En el piso de arriba, Jordi Basté acababa de comer con su tropa: “Venimos aquí desde hace siete años -nos dijo, abriendo los ojos como una criatura que ve volar al padre Noel con el trineo. Venimos siempre a la misma hora y nunca lo habíamos visto tan lleno.” Cuando nos despedimos leí un tuit de Xavier Bach que me dio risa y se lo enseñé a mi madre, que estaba distraída mirando las hileras de familias con banderas que pasaban por la calle.

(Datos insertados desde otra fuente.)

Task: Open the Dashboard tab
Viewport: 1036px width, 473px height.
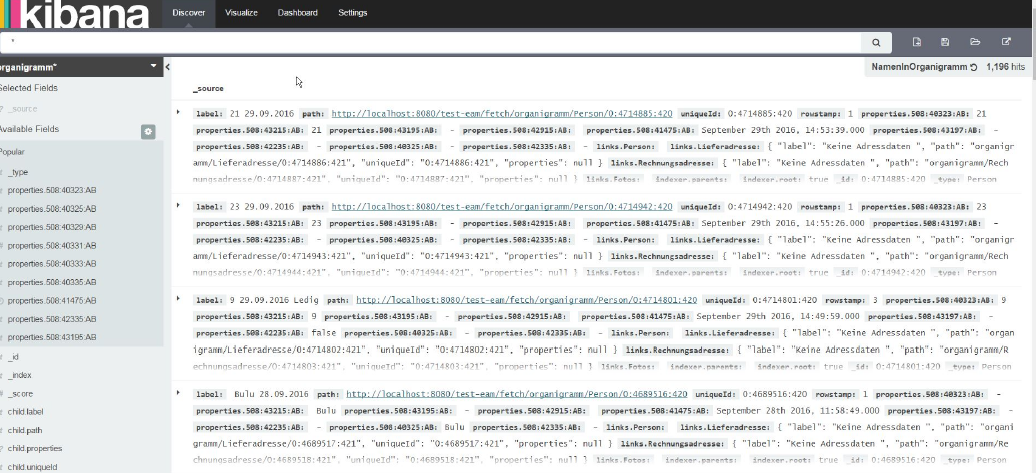Action: (x=297, y=13)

Me parece que este tuit te gustará -le dije. (El tuit decía: “Escucha Sepharad/ Déjame en paz, plomo).” Salvador Espriu le recordó su juventud y me explicó el miedo a que tuvo que enfrentarse la primera vez que se marchó con mi padre de fin de semana, harta de escuchar los sermones de los curas. “No entendía por qué tu abuela había podido tener tantas parejas y yo tenía que hacer de vela de mi hermana. Un día dije basta y que ya podían irse con el infierno a hacer gárgaras”.

Quería decirle que el sistema de tabúes que todavía prospera en los discursos de los políticos y los diarios ha tenido una función represiva muy parecida, con respecto a la unidad de España, pero entonces, poniéndose trascendente, añadió:

– Si los españoles organizan un pitote, los que nos tendríamos que encarar con la violencia somos las personas mayores.

– ¡Madre! -dije yo, decepcionado que no contara conmigo para defenderla.

– Las personas mayores -insistió- ya hemos vivido y, aunque tú te pienses que los políticos nos toman el pelo, somos los que tenemos más ganas de ganar. A nosotros sí que España nos ha robado; nosotros sí que hemos sufrido el autoritarismo de los castellanos.

– Este verano -recordé- un hombre de Falset me dijo una cosa muy parecida: “Los españoles ya pueden venir con lo que quieran. ¿Qué más nos pueden hacer, que no nos hayan hecho”?

– Es que es verdad. Cuando los políticos de Ciudadanos y del PP intentan despreciar el ANC diciendo que es una asociación de jubilados no saben de qué hablan. Si hacemos estos numeritos no es porque estemos aburridos, si no porque no nos queremos llevar al hoyo las cosas que hemos sufrido.

Mientras bajábamos hacia Passeig de Gràcia esquivando palos de banderas, cochecitos de criaturas y grupos que salían de los autocares, me vino en la cabeza el primer volumen de la Recherche de Proust. Si no recuerdo mal, el autor francés explica los principios de la memoria involuntaria, esta memoria que hace que demos un sentido u otro a las cosas que nos pasan en el mundo material.

El escritor recuerda que su familia se burlaba de su tía abuela cuando intentaba en vano que su marido no bebiera alcohol. Dice que la gente, cuándo ve una injusticia, a menudo acaba poniéndose del bando del injusto con una resolución alegre y decidida para convencerse de que en realidad no ve una injusticia y confiesa que, ante este espectáculo, demasiado cobarde para mover un dedo, él solía correr a esconderse en la habitación.

Y bien, embriagado por el ruído atronador de los timbales y de los megáfonos que había colgados de las farolas, pensé si este país no está conectando con un pasado que había quedado enterrado en la buhardilla del olvido y que ahora, a medida que vuelve a conquistar nuestra memoria, nos da un coraje desconocido. ¿No estaba, en la energía monstruosa que flotaba en el ambiente de ayer, la fuerza de un pasado que nada más empezamos a redescubrir?

Estoy seguro que sí. Y creo que cuándo todo eso se acabe nos parecerá increíble haber sido tan pequeños, haber escarnecido a los justos o haberlos dejado solos, con silencios lloricas o ironías de cobarde.